> _THE EXERCISE_
Transcribe the listing below verbatim, from the line containing "Select the Pocket Sensor section header" through the line containing "coord(346,77)", both lines included. Omit the pictures from your transcription.

[Element lookup listing]
============================================================
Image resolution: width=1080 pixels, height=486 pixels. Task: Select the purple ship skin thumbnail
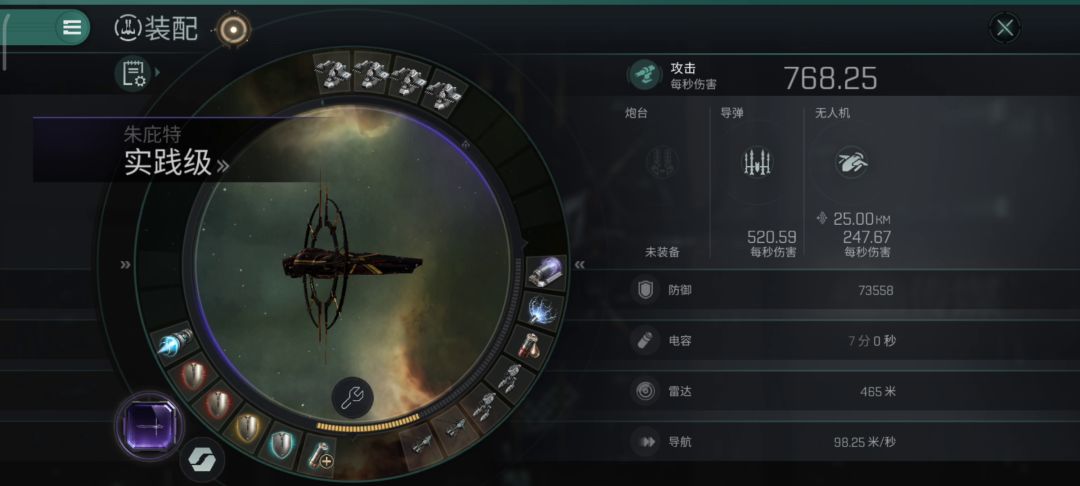149,427
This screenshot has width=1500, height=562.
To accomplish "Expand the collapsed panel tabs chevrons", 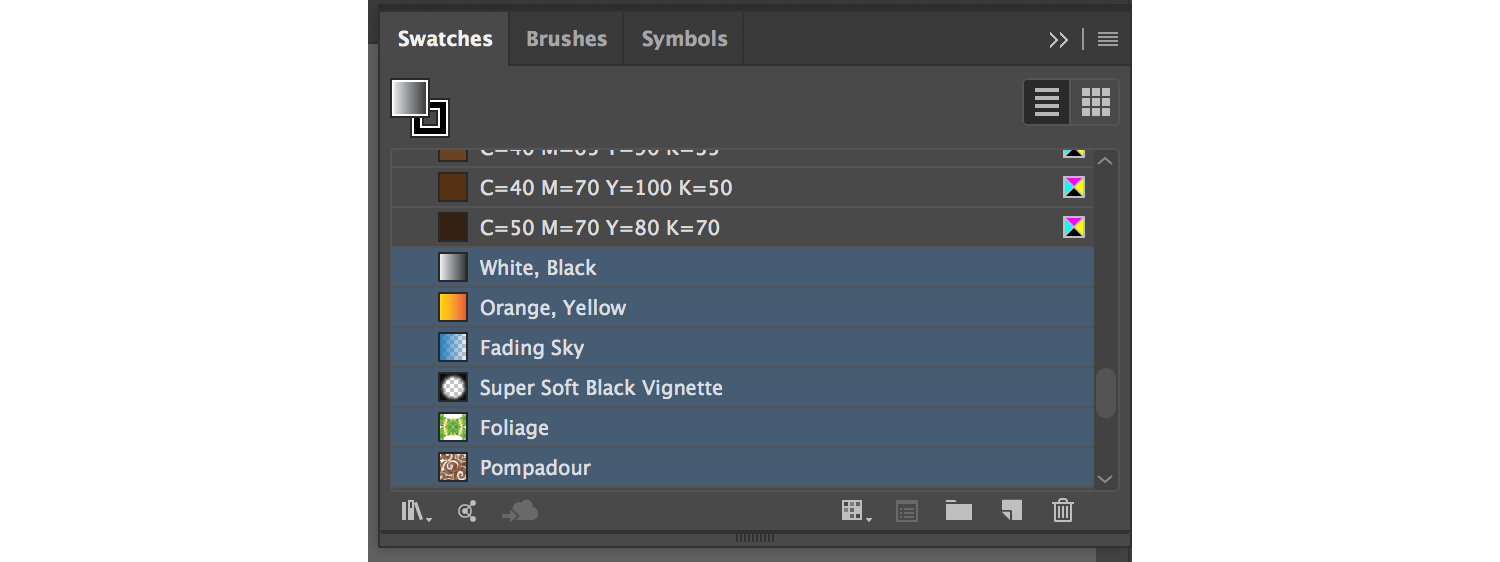I will coord(1058,40).
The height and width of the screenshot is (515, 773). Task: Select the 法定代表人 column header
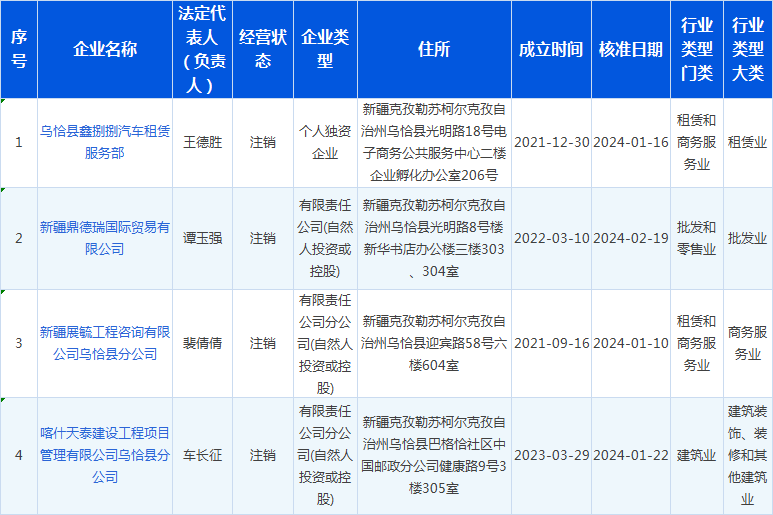[203, 49]
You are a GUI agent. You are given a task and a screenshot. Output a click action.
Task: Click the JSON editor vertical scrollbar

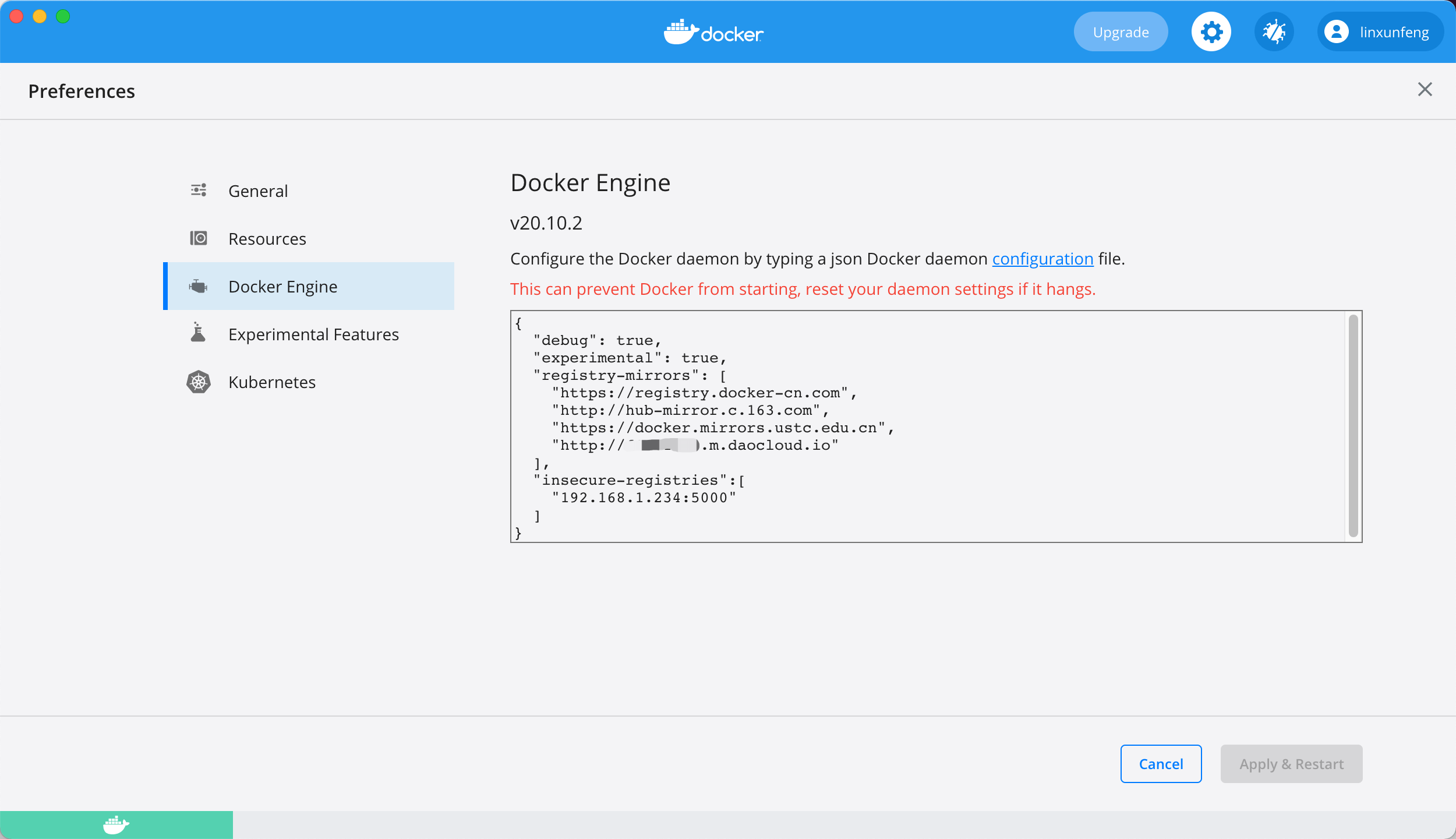pyautogui.click(x=1353, y=425)
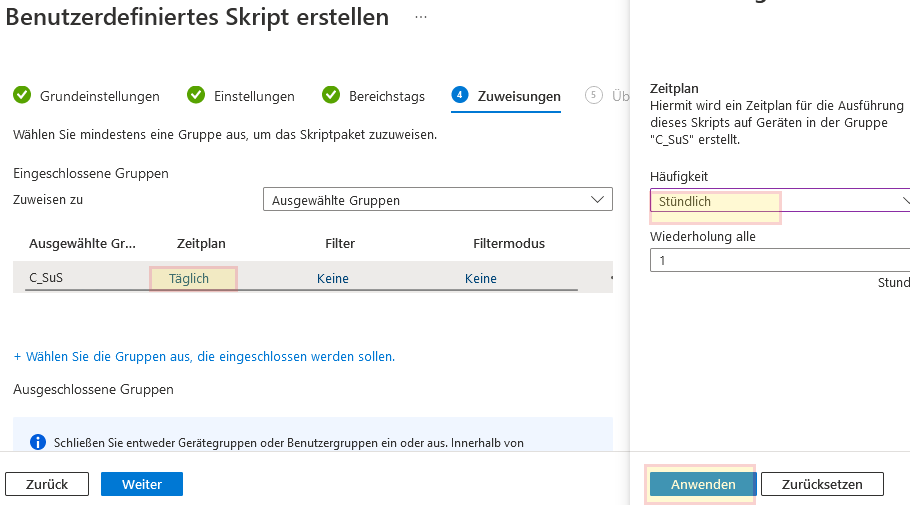The height and width of the screenshot is (505, 910).
Task: Click the Zeitplan column header
Action: 201,243
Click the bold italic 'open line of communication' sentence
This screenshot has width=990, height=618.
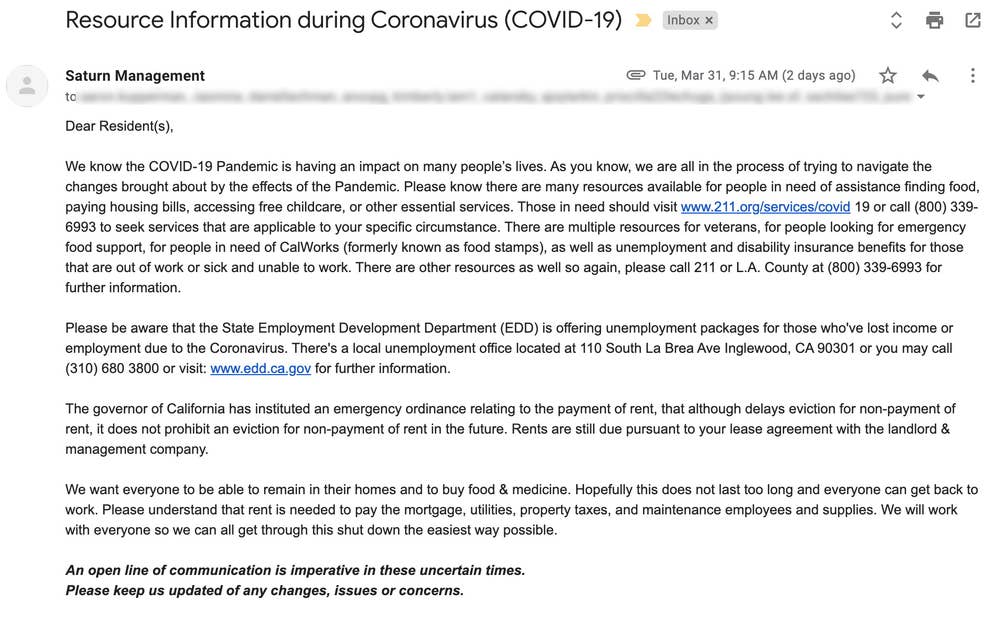click(295, 570)
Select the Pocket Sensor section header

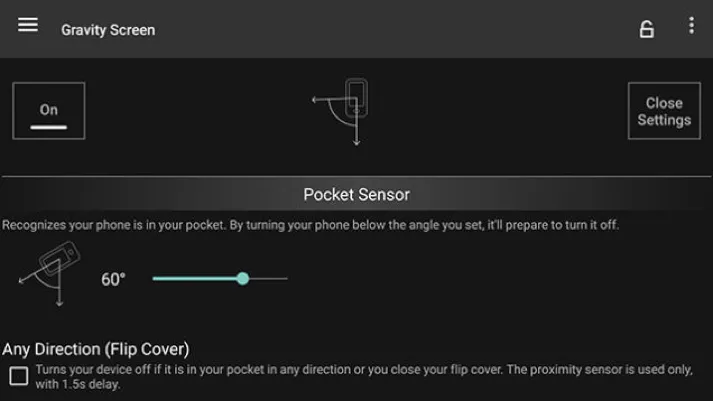[356, 194]
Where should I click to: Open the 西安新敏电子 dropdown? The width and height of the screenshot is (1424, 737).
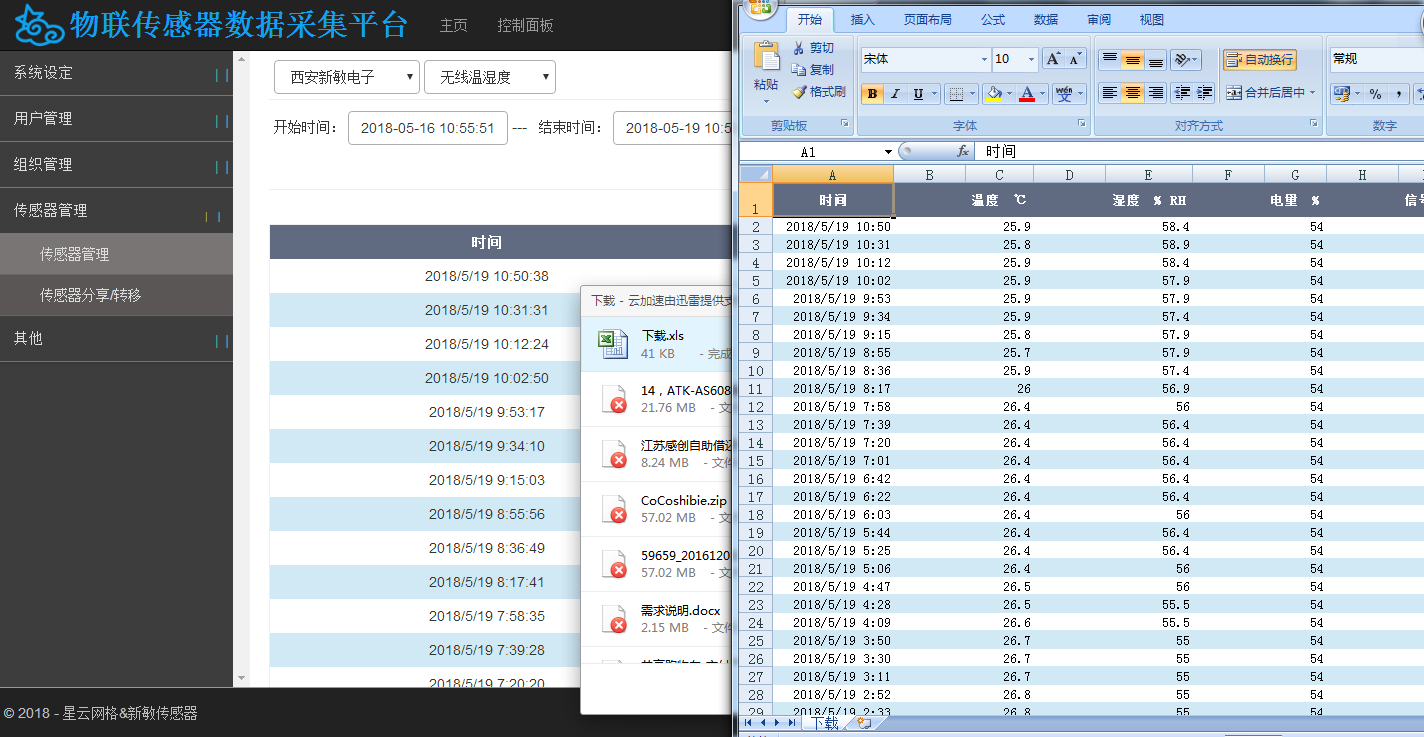coord(346,77)
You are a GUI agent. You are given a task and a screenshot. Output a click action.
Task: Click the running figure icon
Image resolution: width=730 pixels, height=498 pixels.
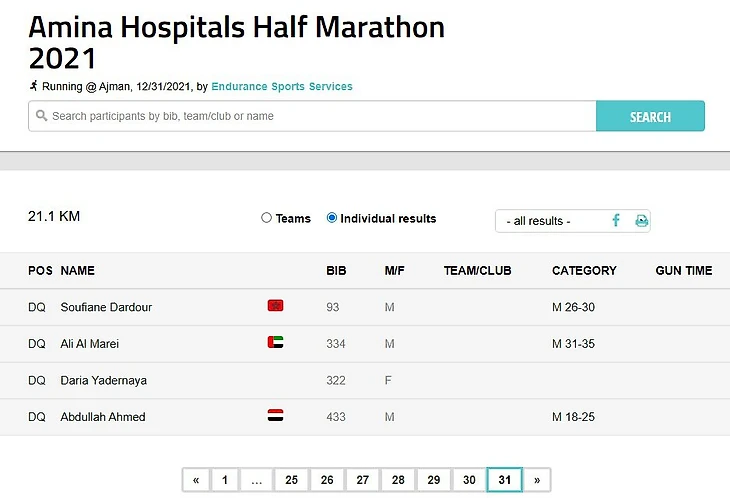pos(34,86)
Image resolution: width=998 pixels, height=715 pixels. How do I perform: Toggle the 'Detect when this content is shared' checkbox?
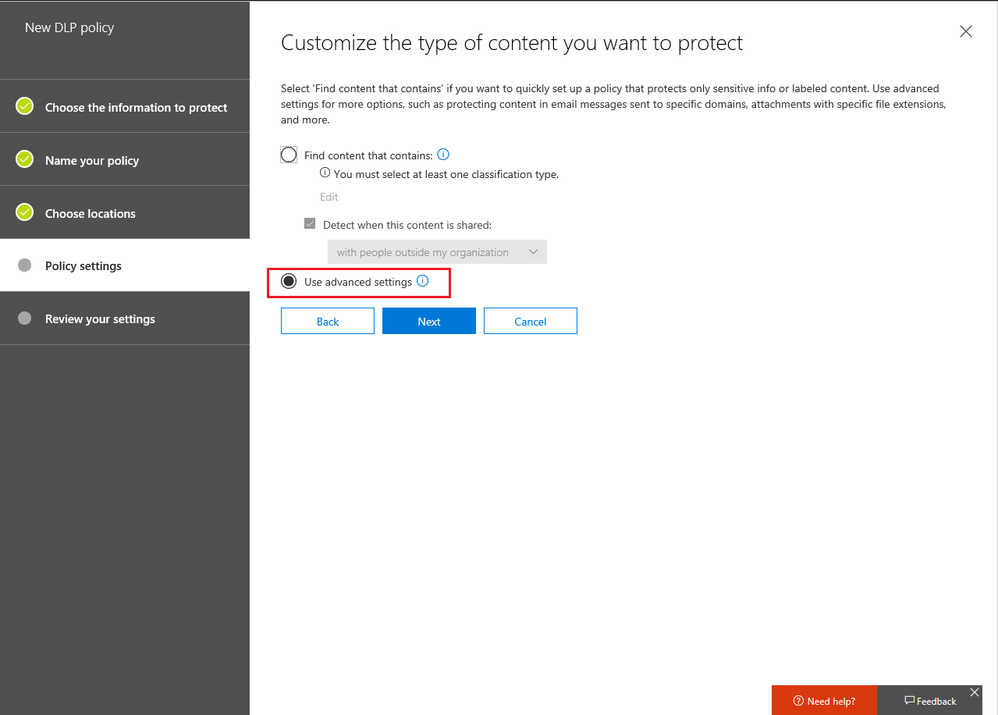[x=310, y=225]
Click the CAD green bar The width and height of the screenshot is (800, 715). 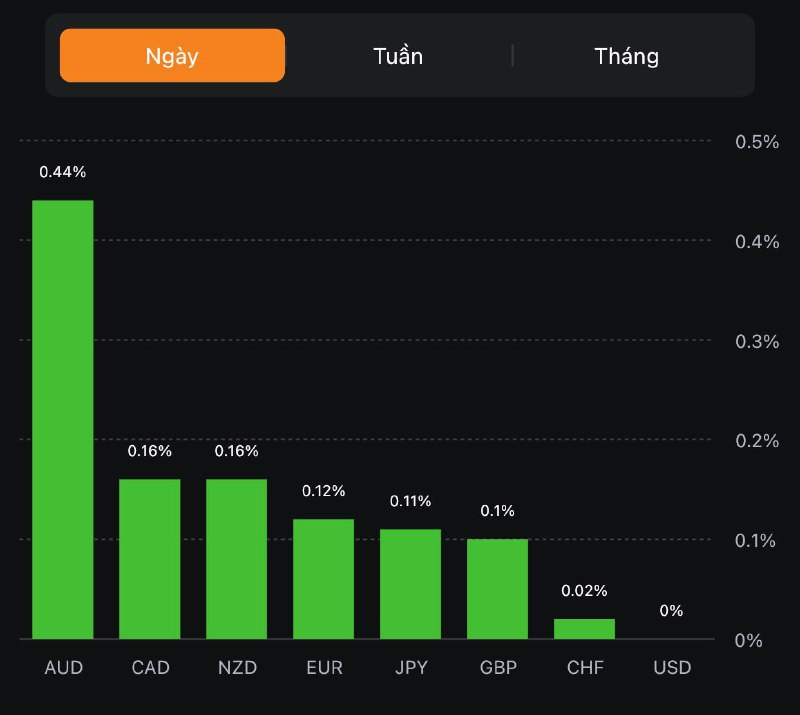150,558
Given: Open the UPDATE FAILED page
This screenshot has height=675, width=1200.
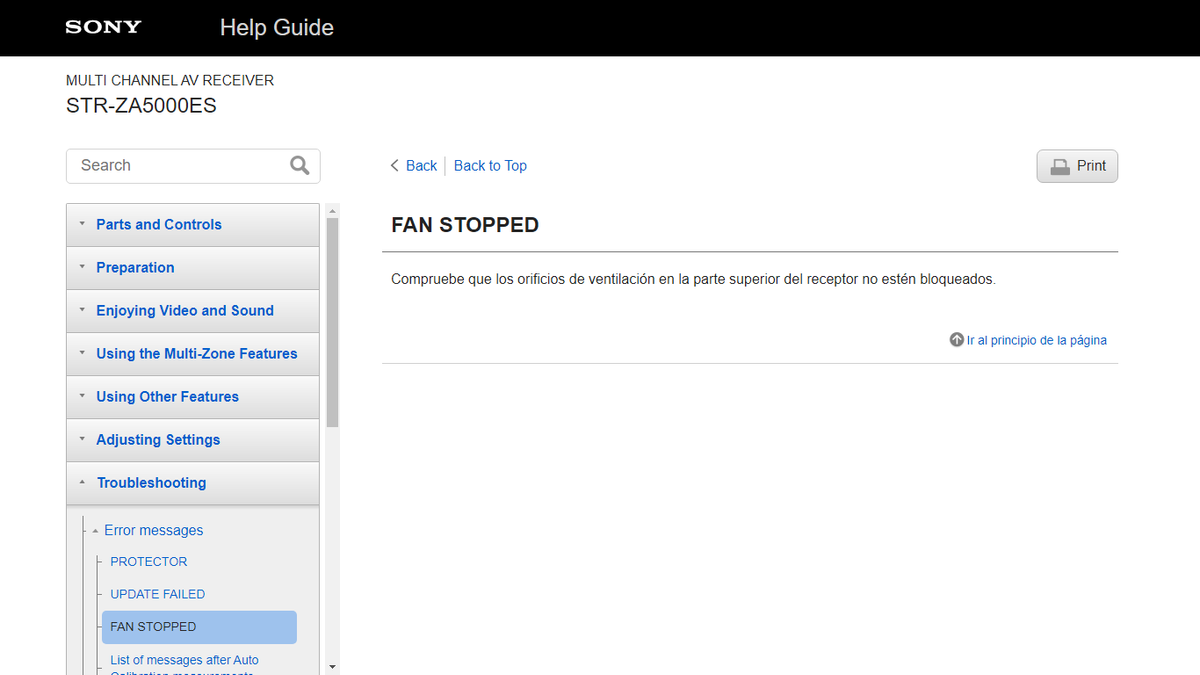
============================================================
> _EXERCISE SOLUTION_
Select the Pocket Sensor section header

[356, 194]
Where should I click to: Open the 西安新敏电子 dropdown? The width and height of the screenshot is (1424, 737).
coord(346,77)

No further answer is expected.